» **ASSIGNMENT**
Scan the records for "agent". Show the matching lines.

(Pixel coordinate grounding data)
◇ ◇ ◇ ◇

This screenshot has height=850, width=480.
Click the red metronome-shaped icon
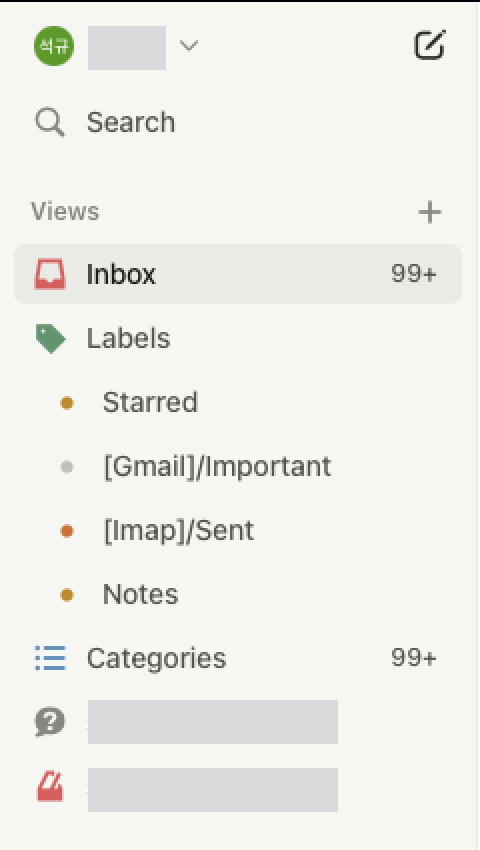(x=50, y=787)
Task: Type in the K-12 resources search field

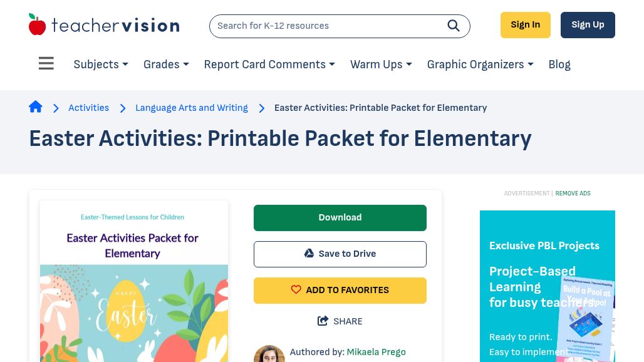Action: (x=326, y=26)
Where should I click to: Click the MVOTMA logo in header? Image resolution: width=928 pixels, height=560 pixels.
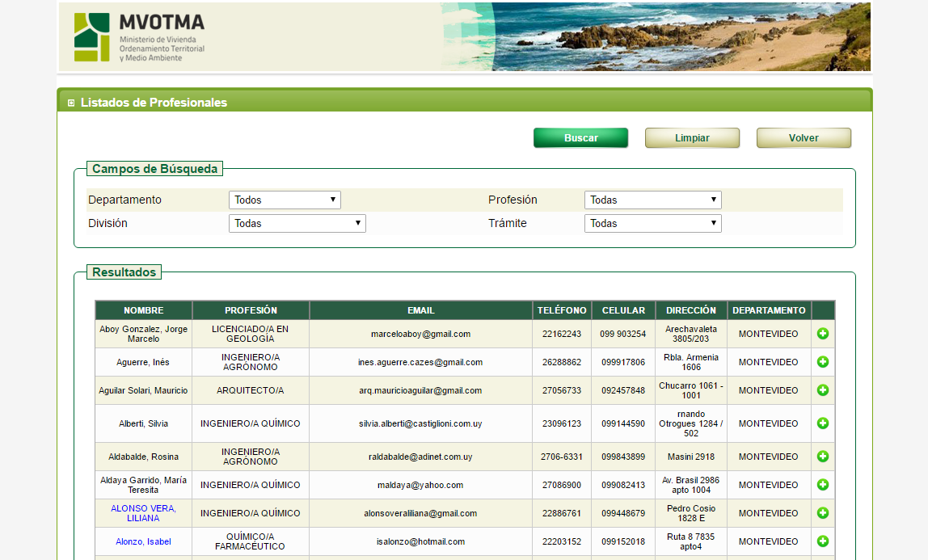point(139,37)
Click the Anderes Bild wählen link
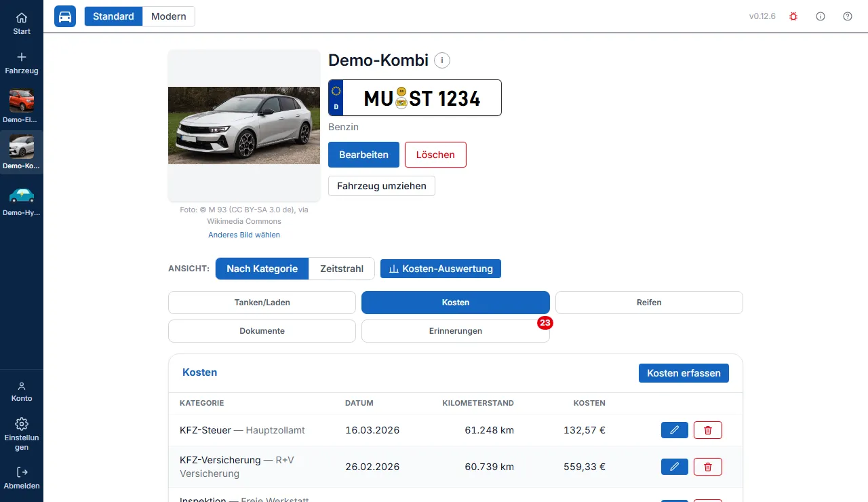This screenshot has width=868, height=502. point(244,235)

◇ ◇ ◇ ◇

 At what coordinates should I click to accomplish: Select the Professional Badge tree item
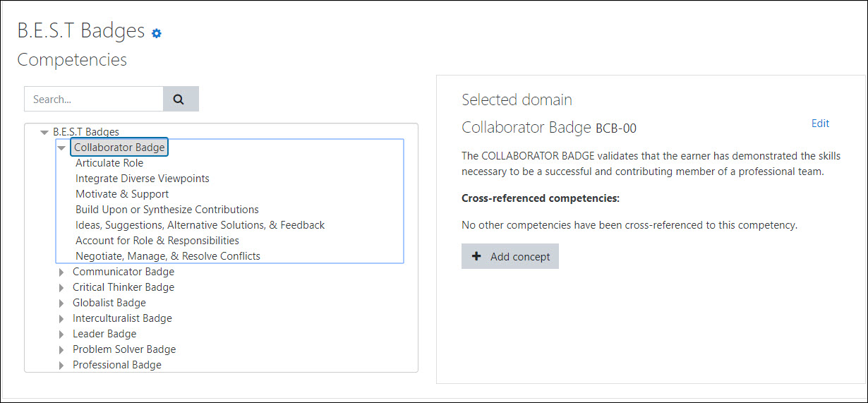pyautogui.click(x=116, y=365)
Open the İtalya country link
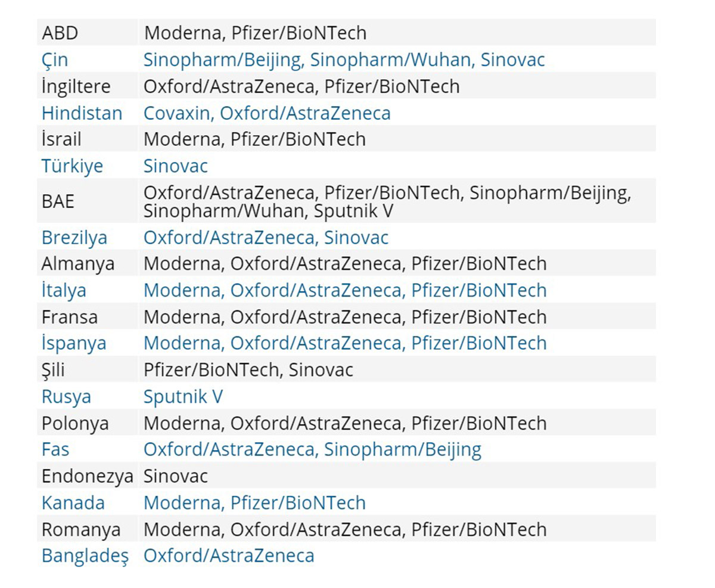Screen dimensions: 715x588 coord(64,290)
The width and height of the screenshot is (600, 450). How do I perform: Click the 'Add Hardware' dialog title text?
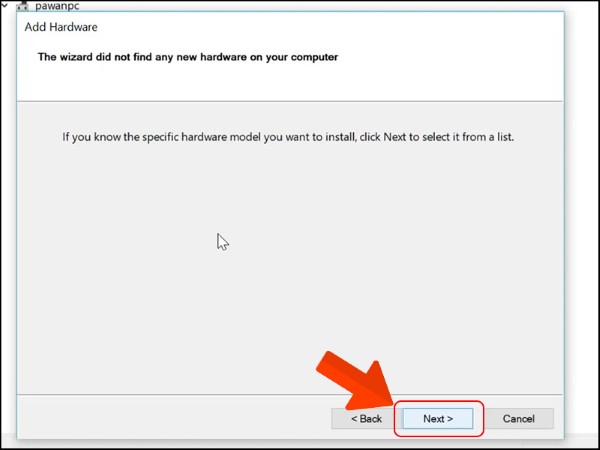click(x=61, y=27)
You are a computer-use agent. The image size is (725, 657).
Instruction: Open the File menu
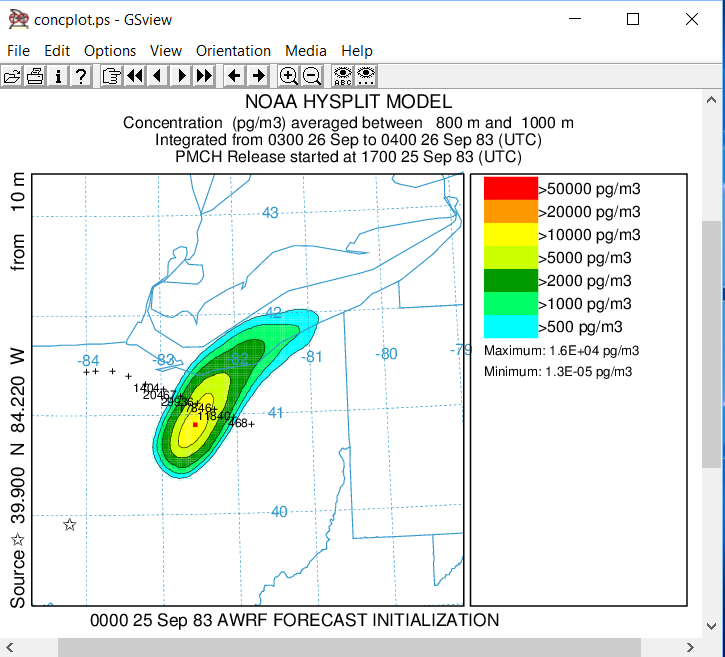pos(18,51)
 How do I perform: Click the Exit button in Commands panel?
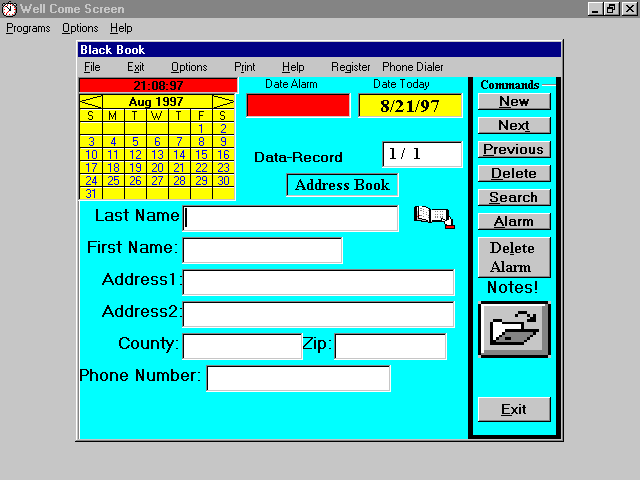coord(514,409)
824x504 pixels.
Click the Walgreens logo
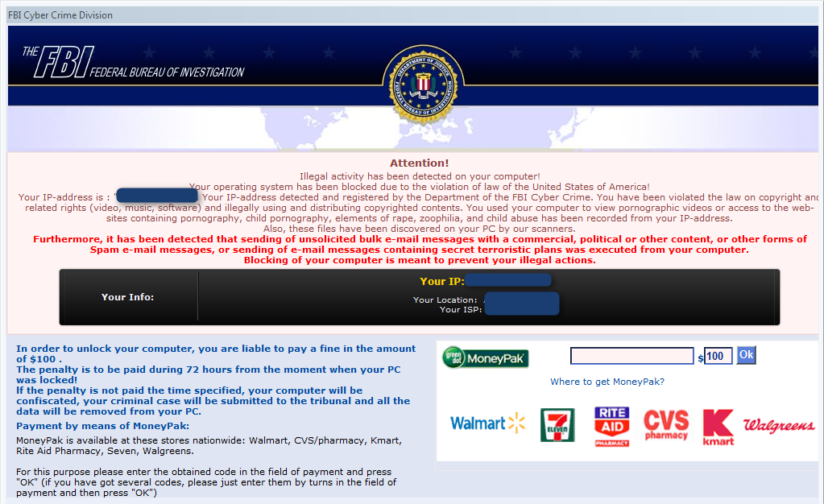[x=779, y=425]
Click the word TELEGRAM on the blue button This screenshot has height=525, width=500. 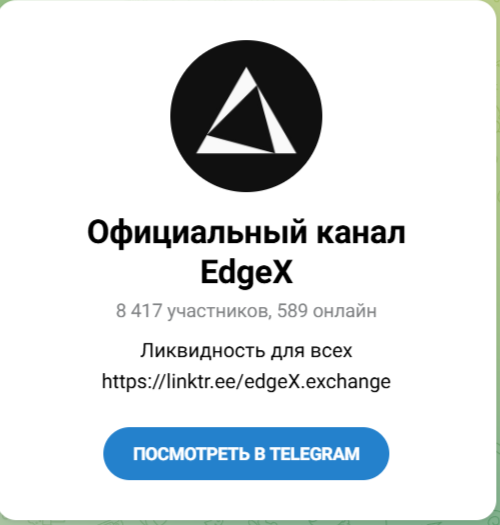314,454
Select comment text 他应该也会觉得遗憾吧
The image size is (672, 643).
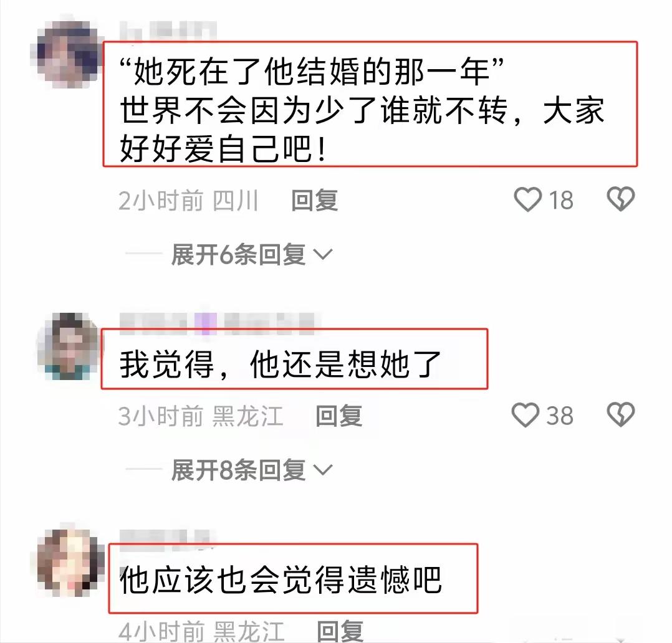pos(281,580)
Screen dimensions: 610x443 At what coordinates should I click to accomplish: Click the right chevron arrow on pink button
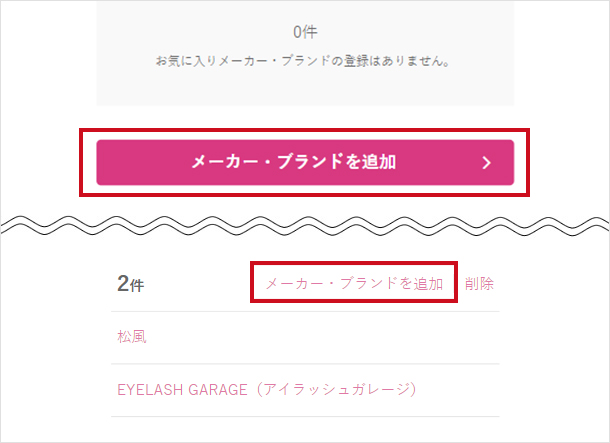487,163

◇ ◇ ◇ ◇

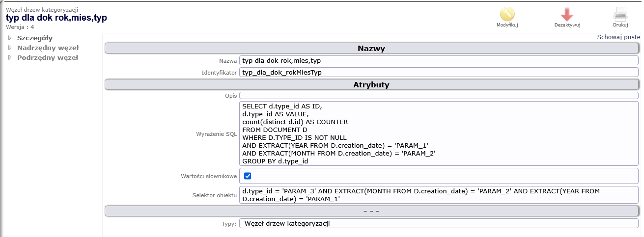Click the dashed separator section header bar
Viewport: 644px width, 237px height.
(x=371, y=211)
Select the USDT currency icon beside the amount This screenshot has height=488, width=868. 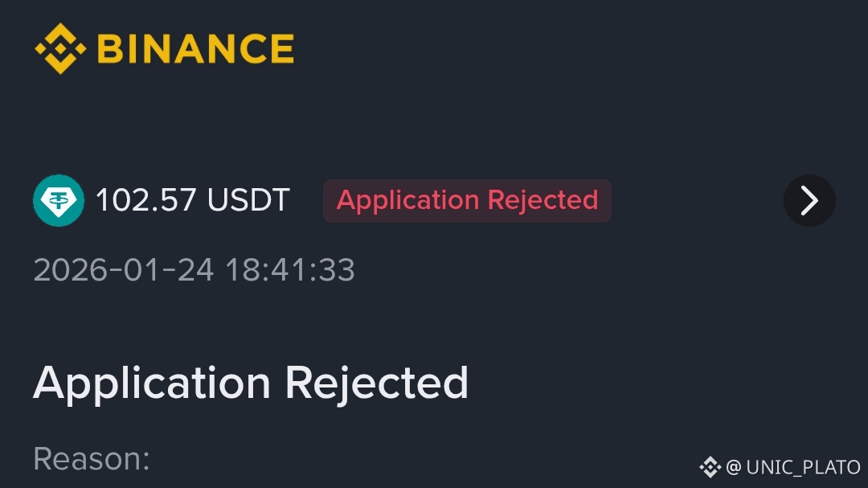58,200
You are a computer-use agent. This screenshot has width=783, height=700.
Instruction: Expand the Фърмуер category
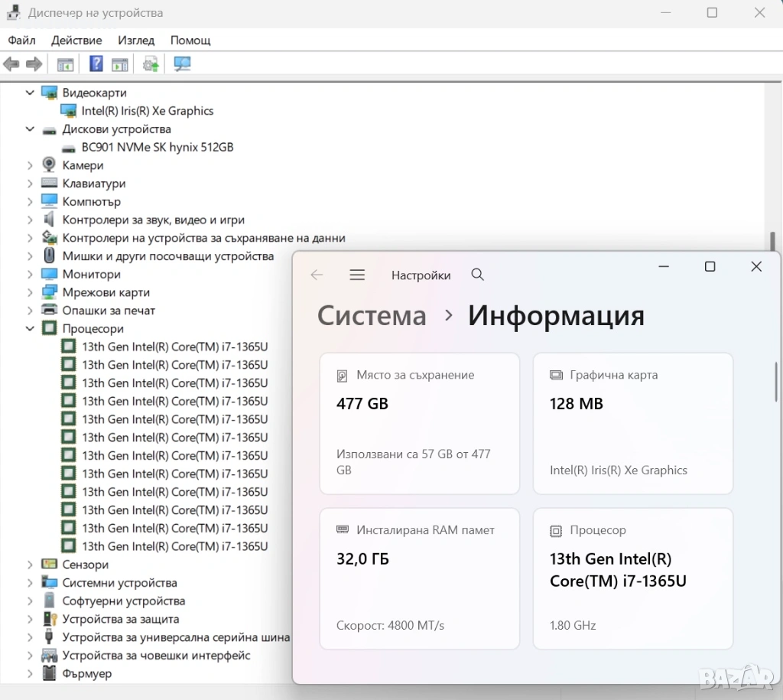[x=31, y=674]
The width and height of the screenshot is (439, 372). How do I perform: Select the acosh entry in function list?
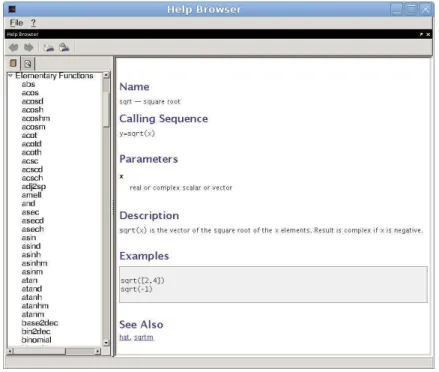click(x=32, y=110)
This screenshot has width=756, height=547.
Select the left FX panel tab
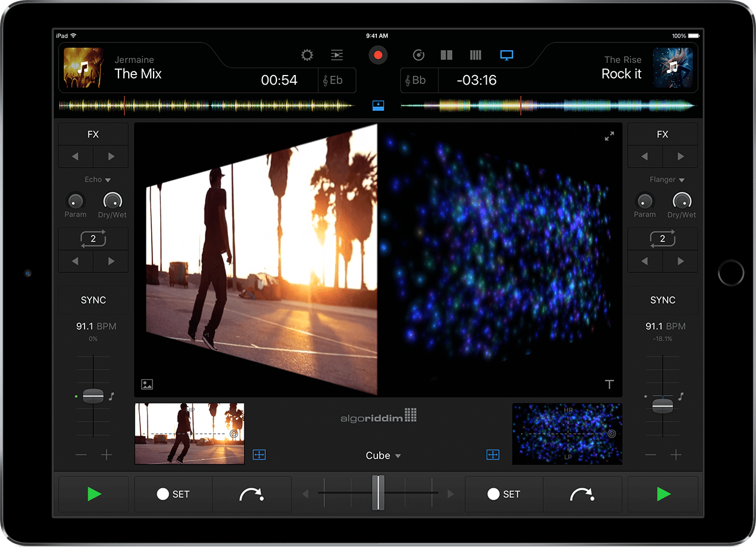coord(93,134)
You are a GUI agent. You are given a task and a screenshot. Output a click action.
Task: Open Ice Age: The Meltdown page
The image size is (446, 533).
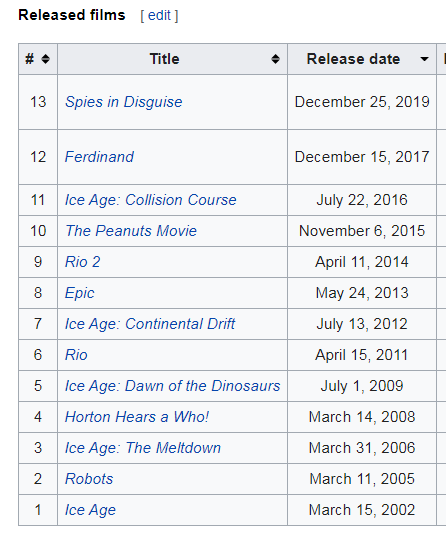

◇ ◇ ◇ ◇

» **EXERCISE RESULT**
You are a computer-use agent. The image size is (725, 657).
You are a computer-use agent. This screenshot has width=783, height=700.
You are a GUI agent. You are given a task and a screenshot. Output a click action.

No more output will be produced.